次に、公益通報の局面でも、組合が関与することで「個人対組織」という非対称な構図が崩れます。組合は交渉の場に同席でき、場合によっては労働委員会への申し立てや法的手段への道筋を示すこともできます。教育委員会への通報に際しても、組合として申し立てることで、「一個人の訴え」とは異なる重みを行政側に与えることができます。
そして何より、「自分だけが悩んでいるのではない」という事実を早期に知ることができます。日本教職員組合の「2025年 学校現場の働き方改革に関する意識調査」では、約3割の教員が勤務時間を過少申告しているという実態が明らかになっています。道木さんの置かれた状況は、決して例外ではありませんでした。
この問題は、ウェブで発信できる
道木さんのような体験をした教員は、今この瞬間にも職場のどこかにいるはずです。しかし、多くの場合、その苦しさは職員室の片隅に埋もれたまま、誰にも届かずに終わります。

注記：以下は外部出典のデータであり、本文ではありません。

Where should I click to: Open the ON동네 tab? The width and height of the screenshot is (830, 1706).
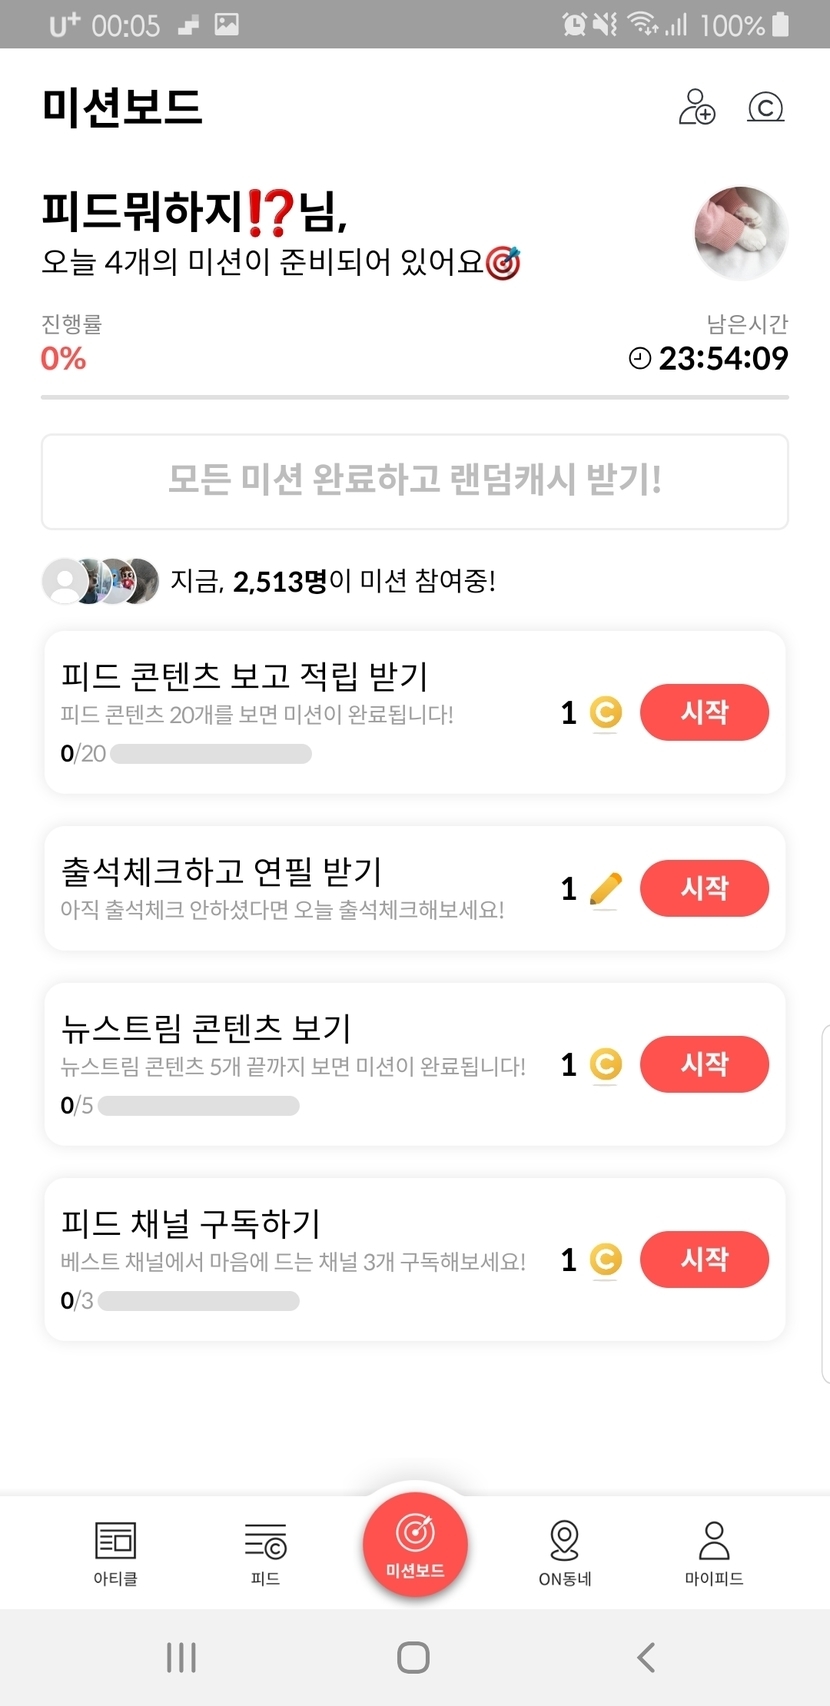pyautogui.click(x=565, y=1553)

組合にできることの一つは、こうした事例をウェブ上でしっかりと発信し、組合員が日常的にアクセスしやすい形で提供することです。
「勤怠記録の改ざんを求められたらどうすればいい?」「校長からのプレッシャーに、一人で対応しなければならないのか?」——そんな問いを抱えた組合員が、組合のウェブサイトで具体的な事例と対応策を見つけられたとしたら、それ自体が「組合に入っていてよかった」という実感につながります。組合員を守るという組合本来の機能が、ウェブを通じて日常的に発揮される形です。
さらに、こうしたコンテンツは組合員の外へも届きます。「うちの職場でも同じことが起きている」と感じた組合員が記事をシェアしたり、同僚に話したりすることで、まだ加入していない教員に組合の存在意義が自然に伝わっていきます。勧誘の言葉よりも、「自分ごと」として響く具体的な事例のほうが、加入を後押しする力を持つことは少なくありません。
そして、こうした発信には副次的な効果もあります。組合員・未加入者を問わず、困っている教員が「残業 改ざん 教員 相談」などと検索したとき、組合のページが上位に表示される可能性が生まれます。検索結果を通じて、助けを必要としている人に組合が届く——これは、組合がウェブで発信し続けることではじめて実現する接点です。
まず大切なのは、組合の内側でこうした事例を共有し、「私たちはこういう問題に対応できる組織である」という認識を組合員全体で深めることです。その積み重ねが、外向きの発信の土台となり、やがて検索という形で組合を必要とする人のもとへ届いていきます。